There are some applications requiring per-sample gradient (not a mini-batch gradient). Let’s say we need it.
There is a few ways to do it with autograd:
- Call it many times, each for a single loss in a mini-batch. This is slow.
- Using Goodfellow’s method http://arxiv.org/abs/1510.01799 which is basically multiplying the hidden state’s gradients with the input to the layer to complete the gradient.
The idea of 2) is efficient because we do only necessary computation, however we need to manually code the derivative of the output of a layer wrt. its weights for each layer manually (autograd will not do that step for us).
There is a way to allow for autograd end-to-end which is to design the layer “a bit differently”.
The problem with the current design of a layer and per-sample gradient is that the weight is “shared” among samples within a mini-batch. Had it not shared, we can compute gradient wrt. each weights for each sample. This is equivalent to the Goodfellow’s method computation-wise.

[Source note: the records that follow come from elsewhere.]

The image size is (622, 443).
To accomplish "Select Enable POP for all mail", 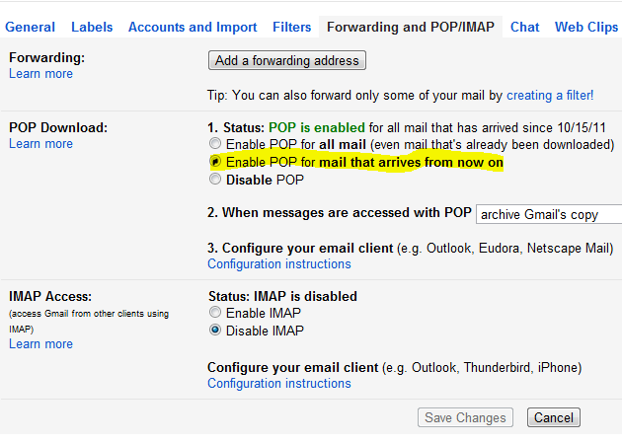I will point(215,144).
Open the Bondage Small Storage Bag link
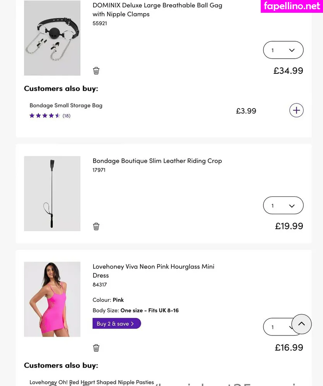 tap(66, 105)
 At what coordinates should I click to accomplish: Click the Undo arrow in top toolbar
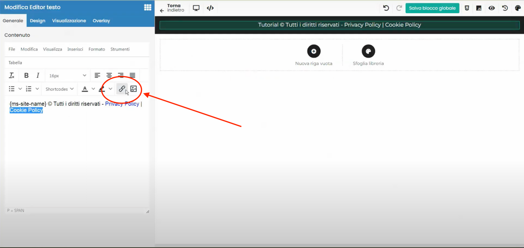(386, 8)
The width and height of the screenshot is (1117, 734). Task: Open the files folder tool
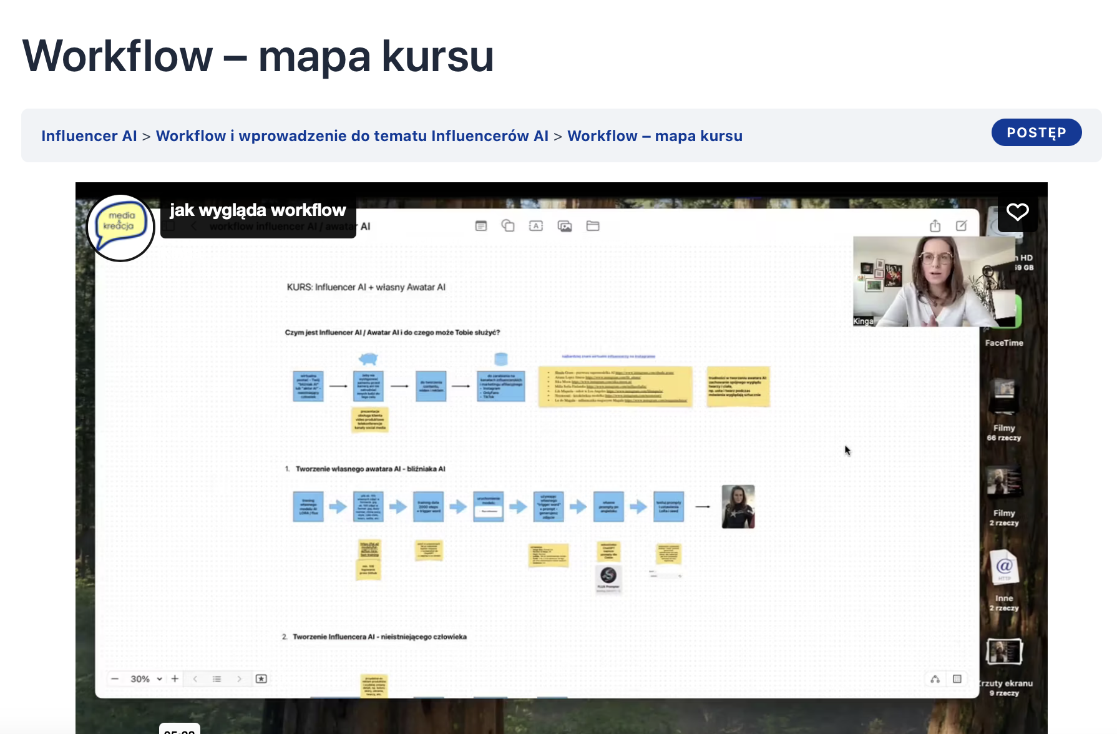pos(593,226)
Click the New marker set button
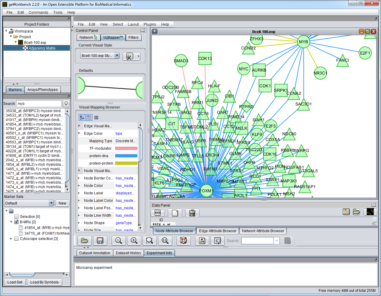 click(x=62, y=203)
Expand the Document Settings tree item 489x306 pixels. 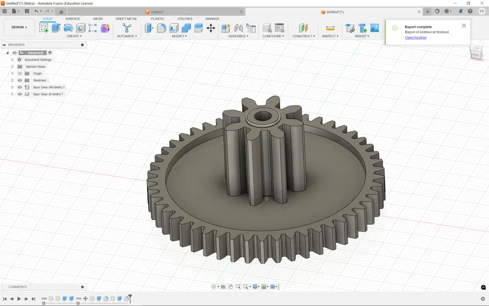(12, 59)
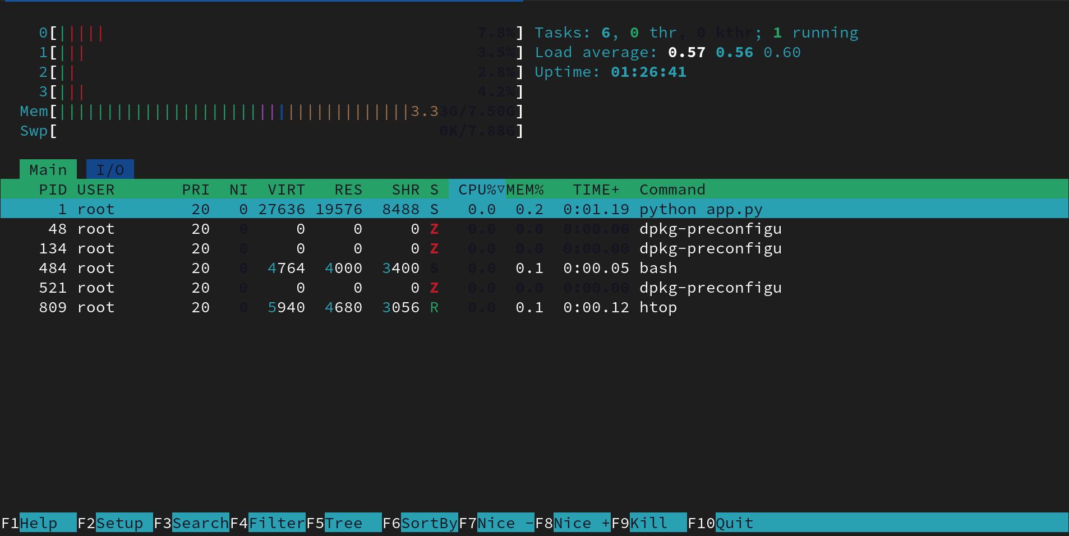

Example for a linear layer:
Traditionally we define a linear layer:
x (batch, features)
w (in_features, out_features)
torch.einsum('ni,ij->nj', x, w)
A revised version would be:
x (batch, features)
w (in_features, out_features)
ww = w.expand(batch, in_features, out_features)
ww.retain_grad()
y = torch.einsum('ni,nij->nj', x, ww)
We will now get the gradient ww.grad
which has the shape (batch, in_features, out_features), per-sample gradient.
Questions
- Memory footprint is about the same as mini-batch gradient except for the storage for the per-sample gradient for each weights, is it not?
- Computation-wise they would be the same as mini-batch gradient, we just save ourselves the last sum-reduction step?
- Are there any roadblocks in terms of implementation such that it would be much less efficient memory-wise or computation-wise?